Records provided:
——————
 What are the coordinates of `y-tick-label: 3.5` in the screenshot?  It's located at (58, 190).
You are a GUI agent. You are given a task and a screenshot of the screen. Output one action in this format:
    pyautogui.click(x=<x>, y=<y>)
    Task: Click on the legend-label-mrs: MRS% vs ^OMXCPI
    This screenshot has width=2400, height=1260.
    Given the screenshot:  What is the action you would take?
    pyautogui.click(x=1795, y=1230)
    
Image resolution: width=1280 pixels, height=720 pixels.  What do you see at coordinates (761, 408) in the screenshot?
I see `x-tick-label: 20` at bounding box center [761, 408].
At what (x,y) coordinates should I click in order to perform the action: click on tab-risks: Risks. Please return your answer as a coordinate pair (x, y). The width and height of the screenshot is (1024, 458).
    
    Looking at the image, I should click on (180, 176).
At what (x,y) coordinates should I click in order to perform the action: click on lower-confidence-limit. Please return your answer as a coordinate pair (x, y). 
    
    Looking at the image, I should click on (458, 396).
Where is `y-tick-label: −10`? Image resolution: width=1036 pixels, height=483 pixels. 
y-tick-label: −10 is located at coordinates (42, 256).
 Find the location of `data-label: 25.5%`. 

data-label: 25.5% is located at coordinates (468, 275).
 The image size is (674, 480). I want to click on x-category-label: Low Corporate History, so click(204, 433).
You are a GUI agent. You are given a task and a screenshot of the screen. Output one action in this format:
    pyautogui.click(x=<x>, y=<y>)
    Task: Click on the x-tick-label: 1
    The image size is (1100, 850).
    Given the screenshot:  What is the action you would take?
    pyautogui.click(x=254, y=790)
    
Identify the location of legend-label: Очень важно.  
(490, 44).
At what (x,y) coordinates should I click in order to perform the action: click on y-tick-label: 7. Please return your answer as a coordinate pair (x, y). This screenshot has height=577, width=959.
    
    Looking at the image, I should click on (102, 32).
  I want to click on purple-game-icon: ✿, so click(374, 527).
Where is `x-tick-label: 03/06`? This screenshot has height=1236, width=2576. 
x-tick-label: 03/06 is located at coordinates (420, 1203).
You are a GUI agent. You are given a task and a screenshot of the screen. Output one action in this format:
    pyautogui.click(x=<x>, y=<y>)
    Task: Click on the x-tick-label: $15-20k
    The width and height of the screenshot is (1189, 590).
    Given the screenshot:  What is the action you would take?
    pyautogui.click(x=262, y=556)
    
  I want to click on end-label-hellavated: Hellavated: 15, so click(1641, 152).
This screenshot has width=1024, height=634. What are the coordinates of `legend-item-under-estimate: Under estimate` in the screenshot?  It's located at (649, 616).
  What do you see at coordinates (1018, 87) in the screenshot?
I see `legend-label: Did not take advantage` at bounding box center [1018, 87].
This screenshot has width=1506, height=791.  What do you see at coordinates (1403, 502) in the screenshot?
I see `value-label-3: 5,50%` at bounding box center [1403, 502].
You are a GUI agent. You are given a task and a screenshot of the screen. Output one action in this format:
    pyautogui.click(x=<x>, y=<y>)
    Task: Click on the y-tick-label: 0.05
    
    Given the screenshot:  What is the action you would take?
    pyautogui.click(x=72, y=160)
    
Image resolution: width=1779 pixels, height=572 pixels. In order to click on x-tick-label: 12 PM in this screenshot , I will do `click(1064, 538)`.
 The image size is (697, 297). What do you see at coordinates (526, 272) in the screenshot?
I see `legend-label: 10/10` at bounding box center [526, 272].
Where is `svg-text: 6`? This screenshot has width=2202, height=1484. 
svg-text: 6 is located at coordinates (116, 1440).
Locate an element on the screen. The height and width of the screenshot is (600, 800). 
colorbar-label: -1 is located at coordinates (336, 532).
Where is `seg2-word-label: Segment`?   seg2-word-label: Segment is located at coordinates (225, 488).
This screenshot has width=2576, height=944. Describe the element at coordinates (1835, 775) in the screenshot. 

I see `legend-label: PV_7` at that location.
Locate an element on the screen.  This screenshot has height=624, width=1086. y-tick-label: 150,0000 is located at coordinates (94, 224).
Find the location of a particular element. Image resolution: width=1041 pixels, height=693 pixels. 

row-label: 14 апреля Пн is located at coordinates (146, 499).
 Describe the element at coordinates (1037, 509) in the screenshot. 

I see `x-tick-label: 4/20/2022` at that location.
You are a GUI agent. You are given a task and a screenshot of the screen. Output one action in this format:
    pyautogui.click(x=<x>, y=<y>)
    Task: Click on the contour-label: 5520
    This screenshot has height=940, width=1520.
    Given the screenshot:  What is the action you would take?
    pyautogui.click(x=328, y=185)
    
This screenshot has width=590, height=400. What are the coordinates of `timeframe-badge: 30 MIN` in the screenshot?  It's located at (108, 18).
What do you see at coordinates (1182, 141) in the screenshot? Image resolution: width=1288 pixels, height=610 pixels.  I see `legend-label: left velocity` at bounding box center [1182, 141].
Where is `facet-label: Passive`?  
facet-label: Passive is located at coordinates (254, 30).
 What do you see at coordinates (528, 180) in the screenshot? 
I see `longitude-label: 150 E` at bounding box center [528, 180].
——————
Instructions to follow:
Starting with the line containing "Locate an element on the screen. The" and going on through the line containing "row-label: 14 апреля", render that material as a two-column CSV with the headers input and output. Give one row per input and its output, quote each field, and turn line breaks into spaces.

Written answer:
input,output
"Locate an element on the screen. The height and width of the screenshot is (600, 800).","colorbar-label: -1 is located at coordinates (336, 532)."
"Where is `seg2-word-label: Segment`?","seg2-word-label: Segment is located at coordinates (225, 488)."
"This screenshot has width=2576, height=944. Describe the element at coordinates (1835, 775) in the screenshot.","I see `legend-label: PV_7` at that location."
"Locate an element on the screen.","This screenshot has height=624, width=1086. y-tick-label: 150,0000 is located at coordinates (94, 224)."
"Find the location of a particular element. Image resolution: width=1041 pixels, height=693 pixels.","row-label: 14 апреля Пн is located at coordinates (146, 499)."